Минна и Симон переглянулись — мысль их не грела, но ведь они не были специалистами. А вот Бивен все последние десять лет рылся в грязном белье берлинцев.

— Я пойду с тобой, — решил Симон.

На нем были бежевые брюки в елочку, белая тенниска с коротким рукавом и броги карамельного цвета. Свеженапомаженный, он походил на тех жиголо, что слонялись перед теннисными кортами в Шарлоттенбурге, выискивая смертельно скучающих богачек.

Как можно потратить столько времени на свой туалет? У Бивена это в голове не укладывалось. Но хоть и смутно, он мог оправдать подобную чувствительность. Вроде как у тех людей, которые работают в парфюмерии и, словно животные, чувствуют запахи, вам недоступные, пребывая в мире, куда вам хода нет.

Эта мысль вернула его к Курту Штайнхоффу, который считал себя никталопом[162].

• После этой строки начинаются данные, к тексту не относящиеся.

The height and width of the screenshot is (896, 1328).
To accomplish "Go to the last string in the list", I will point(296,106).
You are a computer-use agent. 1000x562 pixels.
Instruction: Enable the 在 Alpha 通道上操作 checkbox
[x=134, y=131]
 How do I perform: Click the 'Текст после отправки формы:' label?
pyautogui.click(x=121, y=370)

Медсестра не могла придумать эту деталь: боготворимый актер, который видел ночью как днем, жеребец, который, оплодотворяя партнерш, пил их кровь, обнаженный мужчина, частый посетитель домика в глубине парка…

— Одолжишь нам свою машину? — спросил он Минну.

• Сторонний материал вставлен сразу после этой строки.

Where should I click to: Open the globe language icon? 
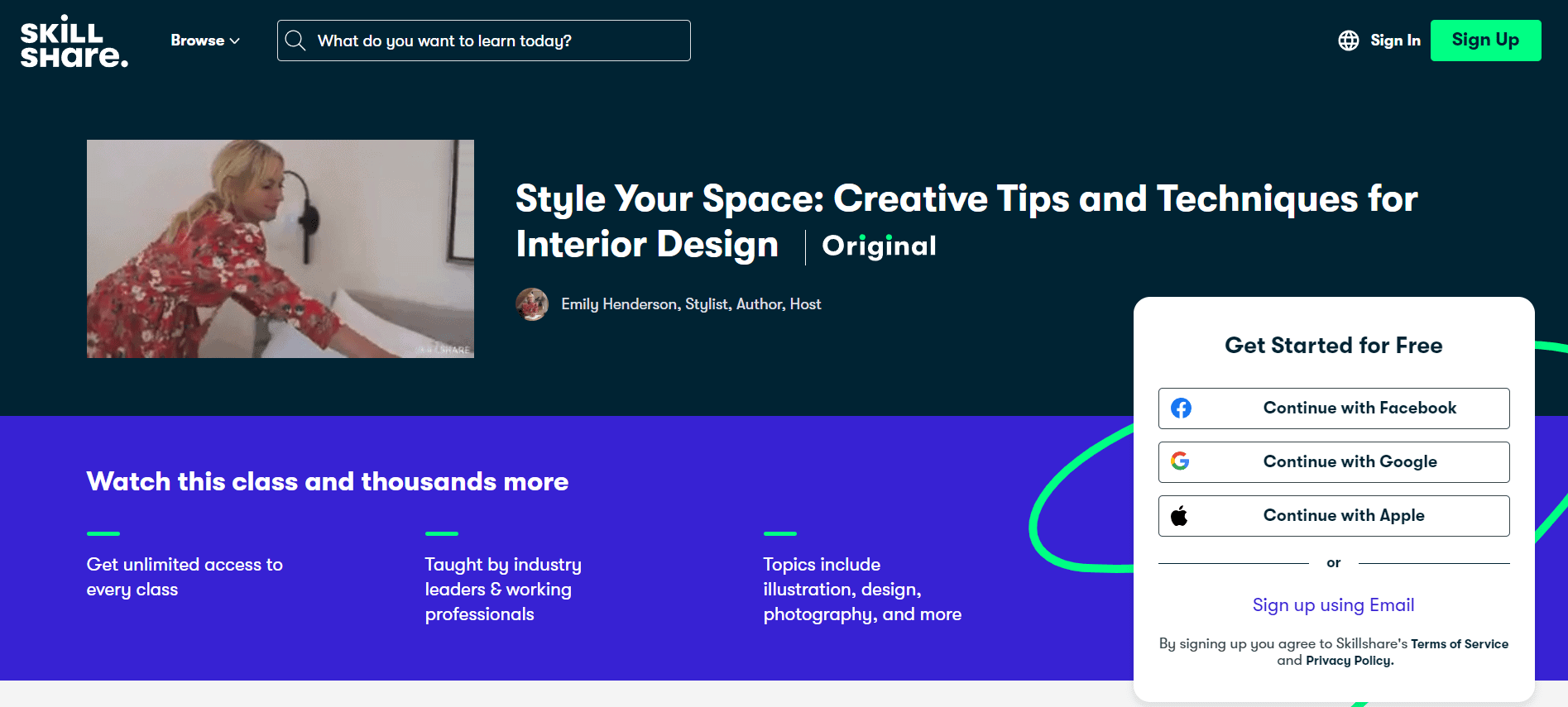1347,40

— Без проблем. Проверьте бензин. В гараже стоят канистры.

— Отлично. А ты не забудь запереть все двери.

— У тебя опять приступ паранойи?

— Не дури, Минна. Еще раз повторяю: Менгерхаузен на этом не остановится.

— Я уже большая девочка.

— Ты можешь хоть это сделать для меня. Пока ты одна в доме, прими все меры предосторожности. Это как минимум.

Она залпом допила свой стакан — словно проглотила большой шарик меда, — потом закивала, карикатурно изображая, что сдается.

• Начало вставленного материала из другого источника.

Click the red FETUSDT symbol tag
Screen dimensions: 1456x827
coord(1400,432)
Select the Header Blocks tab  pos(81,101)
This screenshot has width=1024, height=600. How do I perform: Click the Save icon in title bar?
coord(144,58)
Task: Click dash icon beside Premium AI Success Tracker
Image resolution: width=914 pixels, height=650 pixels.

Бивен направился к вестибюлю и обернулся к Симону, который не двинулся с места.

— И последнее, — бросил он.

Симон, твердо упираясь ногами в землю и засунув руки в карманы, в своих бежевых брюках и белой тенниске, казалось, готов был сыграть очередной теннисный сет.

— Что?

— Ты не мог бы надеть что-нибудь… поскромнее?

123

И снова они сидели в «мерседесе» Минны, ждали неподалеку от особняка, похожего на клинику «Цеертхофер». Такая же стена, такая же листва над фасадом, такие же глухие ворота — вид не очень располагающий.

Они просто сменили квартал, но улица со своими садами и мертвыми, как мавзолеи, домами оставалась так же пустынна.

Едва заступив в караул, они увидели, как подъехала новенькая «Ганза-1100» с красными дверцами и черной решеткой радиатора, за рулем которой сидел шофер. Из нее вышел Штайнхофф вместе с двумя людьми, которым тепло пожал руки.

Бивен пригляделся. В мерцающих сумерках мужчина показался ему целиком сделанным из хрома: черные навощенные волосы, гладко зачесанные назад, ослепительная безукоризненная улыбка, костюм с муаровым отливом, словно вспыхивающий в золотых закатных лучах. Курт Штайнхофф был идеальным арийцем, образцом, о потенциале которого Гитлер или Гиммлер, наверное, размышляли перед сном, — ходячим воплощением надежды.

Мужчина был не так уж высок — чуть больше метра семидесяти, — но массивен, и костюм с большими накладными плечами еще больше это подчеркивал.

Бивен еще раз внимательно оглядел зверя. Он не забыл, что у того пресловутая репутация «самого красивого мужчины Германии». И действительно, в Штайнхоффе чувствовалась королевская повадка. Что-то в его взгляде под четкой линией бровей притягивало свет и возвращало его обогащенным, чуть дрожащим, как алкоголь на дне бокала. Бивен не был экспертом по мужской красоте, но он представлял, как эти голубые глаза заставляют трепетать сердечки берлинских секретарш.